Devastador é a palavra para definir a volta do realizador de “Tudo sobre minha mãe” (1999) às salas de projeção, com seu melhor filme em quase duas décadas, coroado em Cannes com a láurea de melhor trilha sonora para o compositor Alberto Iglesias e com o prêmio de melhor ator dado a Banderas – merecidíssimo. Fotografada com um colorido berrante por José Luis Alcaine, esta trama trata do ocaso (e posterior redenção) de Salvador Mallo (papel de um grisalho e inspiradíssimo Banderas), que, cansado da vida, agrilhoado à solidão, acossado por dores da espinha e por uma doença gástrica (similar a um engasgo), solta-se em inércia por dias vazios de sentido e de afazeres.
Cada engasgo de Mallo parece traduzir a incapacidade absoluta de ele digerir as lacunas que não foram preenchidas em sua relação com um ator do passado (o caudaloso Asier Etxeandia), com o namorado de juventude (Leonardo Sbaraglia) e com as expectativas de sua mãe (Julieta Serrano). É o engasgo de quem ainda precisa dizer algo que não foi dito. Ou filmar o que não se filmou.
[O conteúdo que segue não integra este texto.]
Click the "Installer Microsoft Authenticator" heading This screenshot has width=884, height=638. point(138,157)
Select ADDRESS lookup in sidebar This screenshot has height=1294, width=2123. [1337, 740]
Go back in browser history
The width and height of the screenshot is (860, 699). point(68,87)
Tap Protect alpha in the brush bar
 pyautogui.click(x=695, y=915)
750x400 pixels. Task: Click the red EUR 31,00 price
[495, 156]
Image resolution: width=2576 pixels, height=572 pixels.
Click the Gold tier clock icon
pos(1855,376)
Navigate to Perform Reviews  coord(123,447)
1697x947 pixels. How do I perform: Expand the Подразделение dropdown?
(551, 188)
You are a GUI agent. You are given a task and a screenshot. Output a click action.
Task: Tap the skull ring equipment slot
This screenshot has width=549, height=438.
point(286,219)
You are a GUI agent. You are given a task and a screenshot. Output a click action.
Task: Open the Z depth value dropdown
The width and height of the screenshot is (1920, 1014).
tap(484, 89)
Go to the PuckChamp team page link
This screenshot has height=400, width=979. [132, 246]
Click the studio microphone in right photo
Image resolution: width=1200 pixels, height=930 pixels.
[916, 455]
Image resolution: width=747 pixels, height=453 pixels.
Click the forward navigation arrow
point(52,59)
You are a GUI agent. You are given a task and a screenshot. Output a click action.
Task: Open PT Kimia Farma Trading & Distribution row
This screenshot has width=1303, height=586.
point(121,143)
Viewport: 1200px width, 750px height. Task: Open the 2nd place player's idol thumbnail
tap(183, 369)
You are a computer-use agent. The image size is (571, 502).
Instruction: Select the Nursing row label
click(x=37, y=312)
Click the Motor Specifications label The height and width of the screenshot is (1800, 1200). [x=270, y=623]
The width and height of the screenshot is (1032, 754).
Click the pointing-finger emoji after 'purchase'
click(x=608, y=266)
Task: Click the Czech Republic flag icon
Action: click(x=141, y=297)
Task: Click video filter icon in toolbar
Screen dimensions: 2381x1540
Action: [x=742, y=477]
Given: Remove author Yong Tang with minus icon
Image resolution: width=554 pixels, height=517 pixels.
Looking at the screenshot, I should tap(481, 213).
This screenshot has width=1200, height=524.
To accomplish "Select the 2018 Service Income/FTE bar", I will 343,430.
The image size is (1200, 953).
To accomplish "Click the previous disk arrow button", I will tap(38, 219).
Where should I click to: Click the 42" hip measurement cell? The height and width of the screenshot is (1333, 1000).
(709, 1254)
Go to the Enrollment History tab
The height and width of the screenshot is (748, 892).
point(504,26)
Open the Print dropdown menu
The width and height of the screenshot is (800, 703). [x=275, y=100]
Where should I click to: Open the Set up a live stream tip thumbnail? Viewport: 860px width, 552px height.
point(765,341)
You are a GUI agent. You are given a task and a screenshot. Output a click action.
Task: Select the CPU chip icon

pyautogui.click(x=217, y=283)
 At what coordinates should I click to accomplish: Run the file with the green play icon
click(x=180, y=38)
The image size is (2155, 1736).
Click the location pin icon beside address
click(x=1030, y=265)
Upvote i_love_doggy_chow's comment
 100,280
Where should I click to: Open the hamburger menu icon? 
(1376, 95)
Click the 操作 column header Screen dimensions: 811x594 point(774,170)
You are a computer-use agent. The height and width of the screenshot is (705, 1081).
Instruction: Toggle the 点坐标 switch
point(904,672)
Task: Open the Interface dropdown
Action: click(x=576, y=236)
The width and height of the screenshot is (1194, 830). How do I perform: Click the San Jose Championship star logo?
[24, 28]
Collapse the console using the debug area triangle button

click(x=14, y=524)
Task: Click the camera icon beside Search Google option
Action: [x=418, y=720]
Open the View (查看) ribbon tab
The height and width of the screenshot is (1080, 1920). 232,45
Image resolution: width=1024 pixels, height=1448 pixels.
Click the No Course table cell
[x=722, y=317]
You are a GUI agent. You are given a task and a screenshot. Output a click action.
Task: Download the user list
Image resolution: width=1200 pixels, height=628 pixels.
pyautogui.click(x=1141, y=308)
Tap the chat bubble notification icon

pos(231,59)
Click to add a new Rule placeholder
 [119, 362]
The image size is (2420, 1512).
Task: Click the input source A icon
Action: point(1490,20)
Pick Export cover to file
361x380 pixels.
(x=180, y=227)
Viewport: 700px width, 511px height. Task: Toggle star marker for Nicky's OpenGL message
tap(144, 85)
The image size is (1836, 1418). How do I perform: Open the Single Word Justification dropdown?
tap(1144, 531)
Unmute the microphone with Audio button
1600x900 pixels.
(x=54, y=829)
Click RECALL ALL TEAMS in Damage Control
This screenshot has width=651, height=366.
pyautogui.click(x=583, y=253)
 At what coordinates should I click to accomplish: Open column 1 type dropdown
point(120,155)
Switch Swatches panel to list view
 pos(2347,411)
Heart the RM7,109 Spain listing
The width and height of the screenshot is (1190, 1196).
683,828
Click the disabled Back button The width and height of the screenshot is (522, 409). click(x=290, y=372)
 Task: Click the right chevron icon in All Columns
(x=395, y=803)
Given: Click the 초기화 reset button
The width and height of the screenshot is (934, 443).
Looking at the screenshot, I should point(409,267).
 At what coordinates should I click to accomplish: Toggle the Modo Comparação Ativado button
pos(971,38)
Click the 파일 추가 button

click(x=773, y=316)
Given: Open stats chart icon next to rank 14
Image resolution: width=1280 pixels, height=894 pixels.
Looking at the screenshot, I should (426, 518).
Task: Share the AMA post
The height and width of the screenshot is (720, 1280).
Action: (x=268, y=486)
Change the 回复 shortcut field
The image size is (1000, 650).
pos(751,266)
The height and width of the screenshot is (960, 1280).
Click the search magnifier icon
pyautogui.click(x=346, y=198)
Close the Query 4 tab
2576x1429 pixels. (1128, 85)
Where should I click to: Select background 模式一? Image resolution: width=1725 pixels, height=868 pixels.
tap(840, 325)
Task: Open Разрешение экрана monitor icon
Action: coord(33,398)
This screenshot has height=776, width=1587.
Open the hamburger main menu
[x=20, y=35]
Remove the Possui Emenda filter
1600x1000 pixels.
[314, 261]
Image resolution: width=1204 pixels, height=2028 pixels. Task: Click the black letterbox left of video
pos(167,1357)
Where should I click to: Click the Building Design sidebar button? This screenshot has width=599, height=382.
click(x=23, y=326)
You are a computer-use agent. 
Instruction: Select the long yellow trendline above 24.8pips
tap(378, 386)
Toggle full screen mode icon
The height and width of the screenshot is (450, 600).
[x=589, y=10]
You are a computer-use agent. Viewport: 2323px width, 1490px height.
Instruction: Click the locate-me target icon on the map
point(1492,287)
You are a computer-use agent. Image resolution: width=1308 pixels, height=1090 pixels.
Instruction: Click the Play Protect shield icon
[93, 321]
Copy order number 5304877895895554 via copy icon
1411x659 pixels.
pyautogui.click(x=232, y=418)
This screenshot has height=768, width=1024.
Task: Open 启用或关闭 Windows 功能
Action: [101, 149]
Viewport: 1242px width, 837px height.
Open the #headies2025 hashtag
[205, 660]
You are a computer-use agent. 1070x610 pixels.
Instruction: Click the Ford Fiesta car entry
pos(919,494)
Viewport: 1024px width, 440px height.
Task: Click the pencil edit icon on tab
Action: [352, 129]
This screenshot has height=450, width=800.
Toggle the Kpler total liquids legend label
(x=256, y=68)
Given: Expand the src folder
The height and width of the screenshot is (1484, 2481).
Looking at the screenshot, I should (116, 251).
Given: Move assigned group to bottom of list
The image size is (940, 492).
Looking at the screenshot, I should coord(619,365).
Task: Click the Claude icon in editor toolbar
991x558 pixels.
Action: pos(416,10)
Por isso “Dor e glória” parece a autópsia de um corpo vivo, por exumar um cadáver que ainda não sucumbiu ao Tempo ou a degradação de si mesmo. No roteiro, Almodóvar faz a dramaturgia se esgarçar por caminhos inusitados, incorporando até chapas ortopédicas (em forma de animação) em sua narrativa, saudado pela revista “Cahiers du Cinéma” como um dos acontecimentos cinéfilos de 2019. Entre distrações, doses de heroína, caminhadas inertes (um tanto parecidas com a do cineasta Guido Contini, de Daniel Day-Lewis em “Nine”) e reinações em sua própria angústia, Mallo faz uma evasão até antigamente, onde esbarra com sua mãe mais moça, encarnada por uma divinal Penélope Cruz. Talvez seja no ontem, naquilo que para Almodóvar (só nele… e no olhar encantado da gente) é futuro do pretérito e não a mais que perfeita ilusão de “já se foi”, resida uma saída. A fagulha que possa incendiar a fogueira Mallo.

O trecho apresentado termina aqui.